J'ai été vraiment très agréablement surprise par Mon petit coeur de pierre. Pourtant, en écrivant cela, je me demande par rapport à quoi j'ai été surprise : je ne connais pas grand chose à la littérature dite pour ados. Surprise par rapport à l'idée que je ne suis pas la lectrice cible, sans doute... et pourtant, je recommande vraiment ce roman à toute personne qui s'intéresse aux mécanismes des dépressions qui surgissent à l'âge adulte : car tout est là, décrit à l'âge où tout se joue, mais que nous avons plutôt l'habitude de voir décrit 10, 20 ou 30 ans plus tard, quand tout s'est installé, qu'un travail souterrain nous a rongés jusqu'à surgir sous forme de plaie si difficile à soigner, et que nous éprouvons le besoin de remonter à l'enfance et aux tournants ratés dans l'adolescence. Là, en décrivant ce qui arrive à Marion pendant son année de troisième, Lucile Caron-Boyer nous donne la chance d'observer à la loupe le moment où tous les tournants sont possibles : ceux qui lèvent les malentendus et permettent d'enraciner une vie adulte qui pourra s'épanouir, ou ceux qui les enfouissent et lancent des années de spirale descendante. C'est passionnant de les voir à l'oeuvre en direct, d'une manière qui sonne très juste.

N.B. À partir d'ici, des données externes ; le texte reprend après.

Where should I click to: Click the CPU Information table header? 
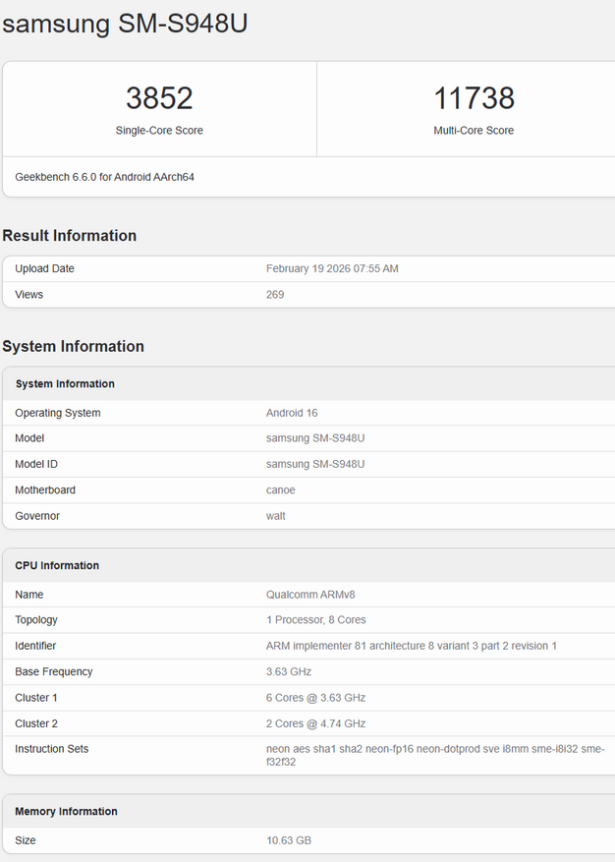(57, 565)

Alors évidemment, on a très envie de comprendre ce qui fait que pour Marion, on a le sentiment que la vie adulte tournera bien. Est-ce une histoire particulière et non généralisable ? Marion entre en troisième, n'a jamais connu son père, mort avant sa naissance, a grandi avec un meilleur ami roux qu'elle cherche à protéger autant qu'il la protège, et a cadenassé ses sentiments de peur qu'ils la submergent. Cette histoire est banale. Et elle est de celles qui peuvent mener à une vie adulte faite de dépression : à moins que... à moins que quoi ? A moins d'avoir la chance, comme elle, d'être entourée d'adultes bienveillants qui entourent sa mère ? A moins d'avoir la chance d'avoir rencontré un meilleur ami dès l'école primaire, avec qui elle grandit mieux qu'avec un frère, car ils se sont choisis ? A moins d'avoir la chance que sa mère rencontre un homme qui a envie de bien faire ?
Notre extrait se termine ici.